1. Arduino Hardware Platform

Arduino is an open-source hardware project platform originating from Italy. This platform consists of a controller with USB interface and simple I/O interface board, and provides an integrated development platform similar to C language. The core of Arduino is based on the AVR instruction set microcontroller, but it simplifies the workflow of the microcontroller and re-compiles and encapsulates the AVR library, allowing users to use simple and practical functions without worrying about the complicated programming details of the microcontroller (such as registers, address pointers, etc.), thus greatly reducing the difficulty of developing microcontroller systems, making it particularly suitable for teachers, students, and hobbyists, and can also serve as a working platform for makers.

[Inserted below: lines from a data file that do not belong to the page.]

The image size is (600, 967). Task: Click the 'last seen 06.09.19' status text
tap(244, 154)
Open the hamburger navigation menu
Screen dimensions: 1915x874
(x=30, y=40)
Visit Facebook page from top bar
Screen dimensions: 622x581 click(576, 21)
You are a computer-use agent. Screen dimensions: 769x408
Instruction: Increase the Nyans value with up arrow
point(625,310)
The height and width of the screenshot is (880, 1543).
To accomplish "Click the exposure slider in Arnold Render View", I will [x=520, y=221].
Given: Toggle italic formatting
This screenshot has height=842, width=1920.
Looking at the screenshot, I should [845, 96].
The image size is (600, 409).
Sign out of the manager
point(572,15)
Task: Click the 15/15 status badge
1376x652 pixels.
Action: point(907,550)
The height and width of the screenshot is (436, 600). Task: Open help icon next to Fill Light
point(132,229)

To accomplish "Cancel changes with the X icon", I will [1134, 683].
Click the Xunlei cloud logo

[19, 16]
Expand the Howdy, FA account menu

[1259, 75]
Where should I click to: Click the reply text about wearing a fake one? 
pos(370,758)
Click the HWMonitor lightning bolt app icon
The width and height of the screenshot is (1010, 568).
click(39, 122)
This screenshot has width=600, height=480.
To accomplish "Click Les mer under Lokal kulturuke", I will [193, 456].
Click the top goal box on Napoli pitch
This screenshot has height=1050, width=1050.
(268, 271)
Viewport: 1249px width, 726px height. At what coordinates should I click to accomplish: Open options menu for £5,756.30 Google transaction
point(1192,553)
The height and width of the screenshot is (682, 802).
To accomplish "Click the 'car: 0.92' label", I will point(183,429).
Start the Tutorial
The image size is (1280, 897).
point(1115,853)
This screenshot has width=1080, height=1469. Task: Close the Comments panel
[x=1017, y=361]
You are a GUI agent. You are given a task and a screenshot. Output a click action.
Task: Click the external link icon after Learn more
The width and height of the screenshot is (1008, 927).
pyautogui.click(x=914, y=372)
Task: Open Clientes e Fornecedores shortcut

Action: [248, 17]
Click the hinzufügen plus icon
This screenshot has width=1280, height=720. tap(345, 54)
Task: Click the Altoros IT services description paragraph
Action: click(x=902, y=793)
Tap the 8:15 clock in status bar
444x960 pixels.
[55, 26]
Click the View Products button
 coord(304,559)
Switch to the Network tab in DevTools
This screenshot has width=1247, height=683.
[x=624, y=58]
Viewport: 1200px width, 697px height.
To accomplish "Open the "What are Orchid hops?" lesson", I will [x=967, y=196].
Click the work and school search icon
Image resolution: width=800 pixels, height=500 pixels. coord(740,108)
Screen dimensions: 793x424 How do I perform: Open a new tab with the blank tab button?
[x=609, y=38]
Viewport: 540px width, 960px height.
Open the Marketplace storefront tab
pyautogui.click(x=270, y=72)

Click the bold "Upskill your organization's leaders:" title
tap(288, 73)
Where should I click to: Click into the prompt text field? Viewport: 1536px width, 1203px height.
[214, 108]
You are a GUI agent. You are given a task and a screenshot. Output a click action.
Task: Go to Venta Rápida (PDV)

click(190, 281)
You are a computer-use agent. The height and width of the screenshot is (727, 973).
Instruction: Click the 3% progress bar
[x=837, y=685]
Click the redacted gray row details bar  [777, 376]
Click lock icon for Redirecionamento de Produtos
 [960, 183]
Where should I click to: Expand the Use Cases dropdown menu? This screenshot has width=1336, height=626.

Arduino controllers have the following features:

(1) Open-source hardware circuit design diagrams, users can simplify or connect more sensors and controllers based on the official circuit diagrams provided;

(2) Open-source software development platform, program development interfaces and integrated development environments can be downloaded for free and can be modified according to needs;

(3) Powered by USB interface, external power supply is also available, convenient for development debugging and independent operation;

(4) Supports online burning, making it easy to update programs via USB;

(5) Supports various interactive programs such as Flash, Max/Msp, VVVV, C, Processing, etc.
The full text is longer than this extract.